Why Make a Script Executable?

We make script executable so we can run them from any directory
You do this by putting the script in a directory listed in your Unix PATH variable
When you enter the name of an executable script on the command line ...
Unix searches the directories listed in PATH
If it finds your script in one of these directories, it will run it

Records

For any sporting event involving teams we have at least 5 pieces of information
- Date
- Home team
- Opposing team
- Home team score
- Opposing team score
The collection of data about a specific event is called a record
The individual pieces of data within a record are called fields
A text file containing data usually has one record per line

Here is a file with two fields

Date
Temperature

2017-06-01 67
2017-06-02 71
2017-06-03 69
...

Reading Records from a File

The characters used to separate one field from the next are called delimiters
The two most common delimiters are space and comma
We can break up a line into fields using the string method split ...

and multiple assignment

line = "2017-06-01 67"
date, temp = line.split()

If the delimeter is a space split needs no argument
But if the delimiter is any other character ...

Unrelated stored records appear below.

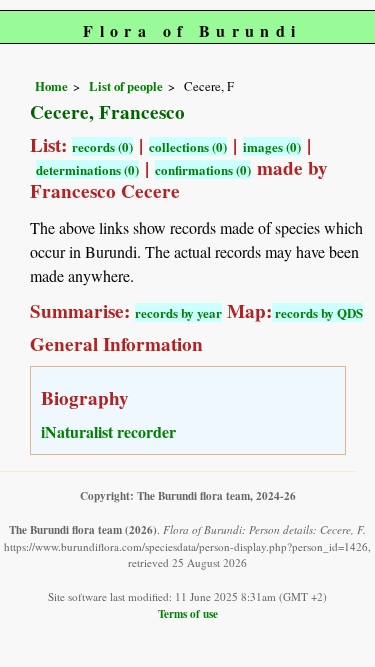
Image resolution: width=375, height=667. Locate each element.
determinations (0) (87, 169)
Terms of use (188, 613)
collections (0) (188, 146)
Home (51, 86)
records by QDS (317, 312)
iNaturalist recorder (108, 431)
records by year (178, 312)
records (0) (102, 146)
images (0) (272, 146)
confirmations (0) (203, 169)
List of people (126, 86)
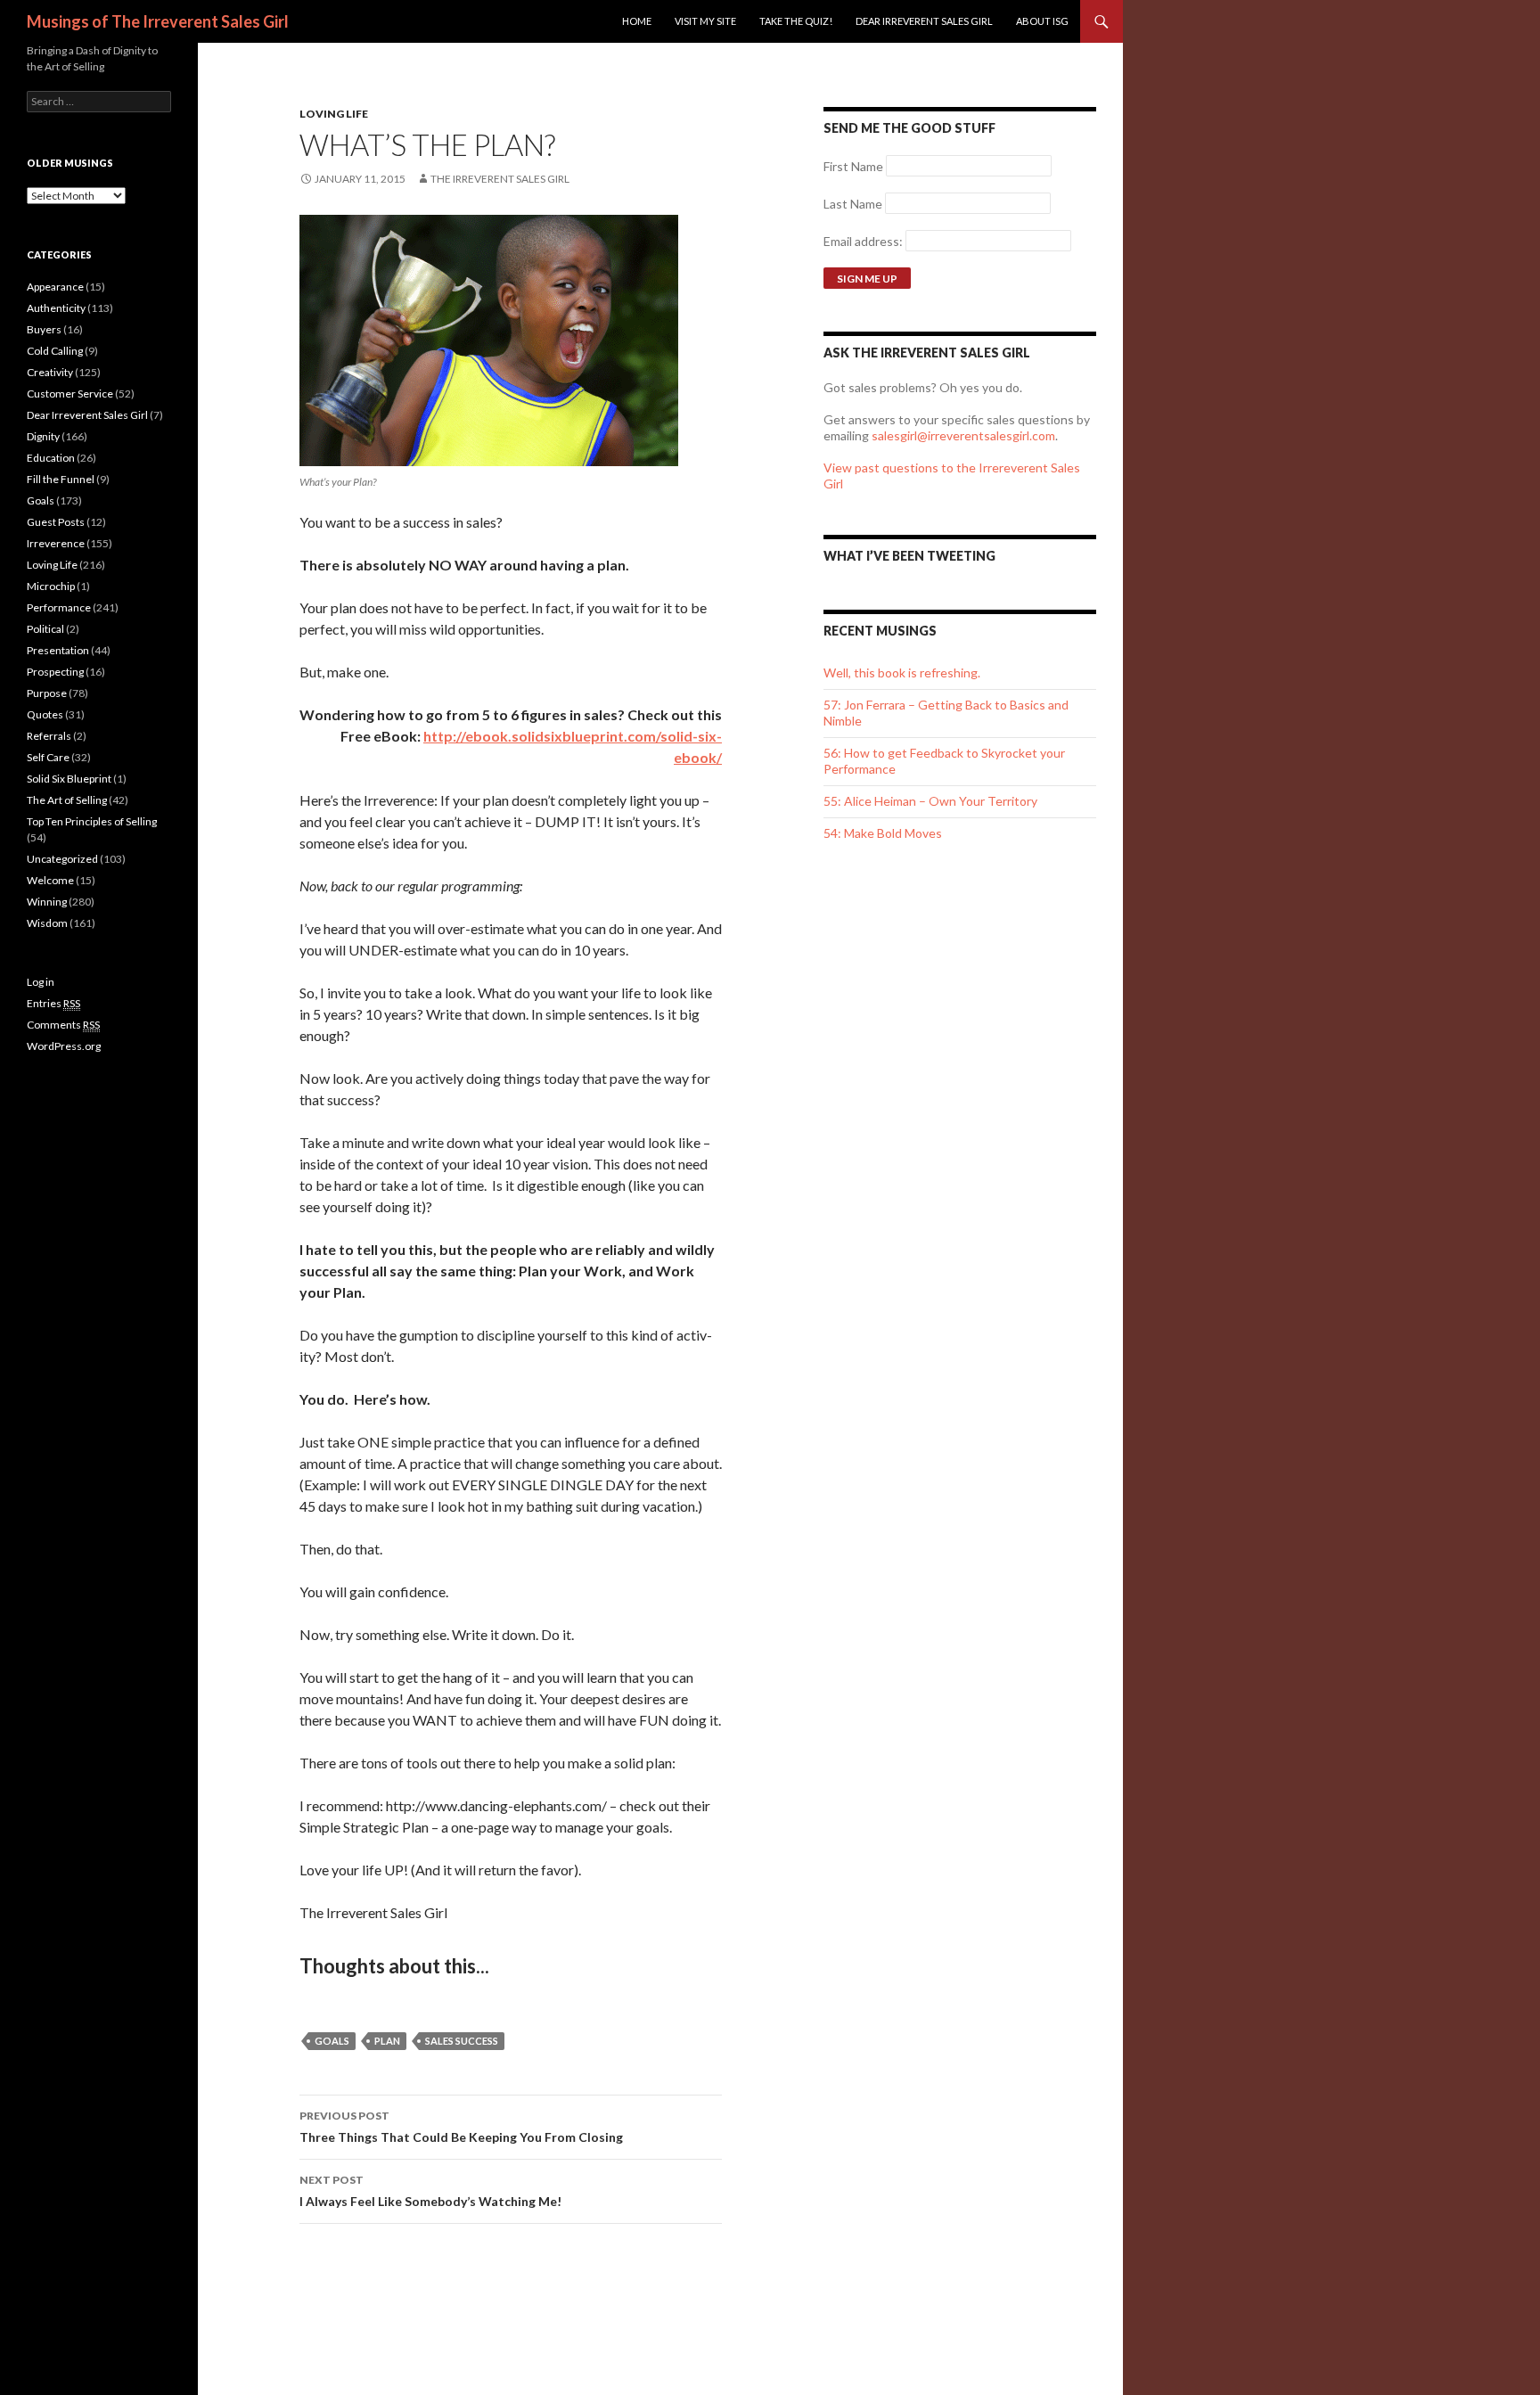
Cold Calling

you must give split that characeter as an argument

>>> line = "2017-06-01,67"
>>> line.split(",")
['2017-06-01', '67']

Finding the Average From a File of Records

We can use split to compute the average temperature ...

from a file that looks like this

2017-06-01 67
2017-06-02 71
2017-06-03 69
2017-06-04 88
2017-06-05 74
...

Here is the relevant part of the code

count = 0
total = 0
for line in file:
    count += 1
    date, temp = line.split()
    temp   = int(temp)
    total += temp
 average = round(total/count)

Notice that I had to convert temp from a string into an integer

Looping Through a File More Than Once

There are some things that you cannot do by looping through a file once
To count the number of days with above average temperature ...
you have to loop through the file once to get the average ...
then loop through it again to count the days above that average
When we loop through a text file we can only go in one direction
Once we have reached the end of a file...
there is no way to rewind to the beginning
Instead we have to create a new file object

Attendance

New Material

More Data Processing in a Loop

In the last class we found the maximum and minimum temperature ...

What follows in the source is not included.